今更ですが、気付きました。
「最近俺、英語の本、全然読んでない! 今年になって5か月目でわずか二冊!」
昨年は結構調子よく読んでいたんですよね。ひと月に一冊ペースくらいで。
今年は年初から日本に帰っていて、どうしても日本語の読書に引っ張られた気がします(もちろん言い訳)。
しっかし、これを考えると、日本にいて英語学習を続ける人とか、ムスコの言葉遣いでいえば、「神!」ですよね。そのモチベーション!もう尊敬します。
ちなみに本作、かれこれ3年前くらいに娘に無理やり買った本でした。当時はReader’s Digestを定期購読して英語の強化に勤しんでいまして、その書評欄に掲載されていたのが本作。面白そうだと思ったものの、とても自分で読み切れる自信がなかったので娘に押し付けて「読んだら感想教えて」って。
3年たって、娘は日本の高校に進学し、残された本を手に、過去を思い出しました。何とか、このくらいの本なら読み通せるくらいの我慢ができるようになりました笑
パワーカップルの子育て悲喜こもごも
子育て。難しいものです。自分だって、ついこの前まで(というか今だって)子どもの感覚だったのに、自分が子育て?って感じです。
そのうえ子どもが、こだわりが強い・かんしゃくもち・結果学校からの呼び出し多数・連れ合い(妻・夫)から文句多数、こんな状況だったら、子育てどころか夫婦関係すら危ぶまれるところです。
ということで本作は、そんな夫婦共働き家庭でちょっとくせのある子供を懸命に育てる、というお話です。
あらすじ
主人公のDonはアスペ持ちの遺伝学者。

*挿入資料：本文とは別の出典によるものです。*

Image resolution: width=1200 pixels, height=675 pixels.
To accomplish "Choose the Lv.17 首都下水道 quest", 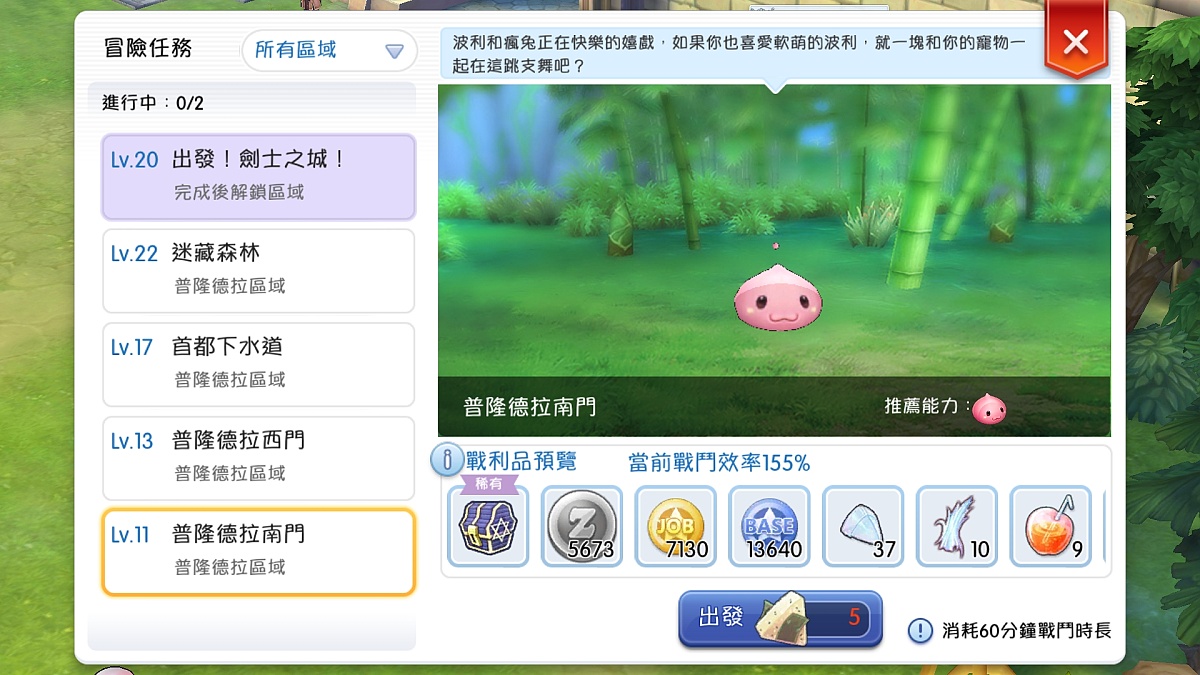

勤務先の大学で誤解をもとにしたイザコザがあり、査問にかかります。弁明も面倒になったころに息子のHudson(小学6年)の学校から呼び出し電話。お宅のムスコさん、ちょっと自閉症気味なんじゃないですか?協調性とかないですし、一度検査を受けられることをお勧めします、そうすれば学校側もそれなりの扱いが可能になります、みたいなことを言われてしまいます。
困ったDonですが、この機会を利用し大学を去り、当時パートタイムで働く奥様のRosie(医師)にフルタイムでの仕事を勧め、本人が息子の送迎や料理・家事のほか、息子の社会化訓練をも行い、さらに夜には得意のカクテル作りを生かすべく、バーを開くことを画策。さて、結果はいかに・・・
レッテルに負けない強い意志に、心震わされる
ちょっと感じたのは、いやいや、オヤジがここまでする(しなきゃならない)のか!?って。
自身がアスペでこだわりが強く、友人のいない高校生活を経験し死ぬほどつまらなかった、だから息子には決してそんな気持ちを抱かせたくない。加えて息子が自閉症の疑い(autistic)と学校から言われ、信じたくない気持ちもありつつ、息子がきちんと学校社会に受け入れられる・馴染むような方法を、息子に教えようと躍起になります。
手始めは自転車に乗ることとか、ボールの投げ方とか、まあ小学生らしい話ですが、次第に更なる社会化レッスンを友人・知人にアウトソースしはじめます。服装とか、釣りとか、他人との挨拶や女性との挨拶とか。
なんかね、ちょっと胸が息苦しくなります。
本人は、アスペルガーという他人と違うというラベルを張られた後でも、きちんと社会になじむべく、自分と社会との関係や相手の気持ちを類推するよう必死で努力してきたんですね。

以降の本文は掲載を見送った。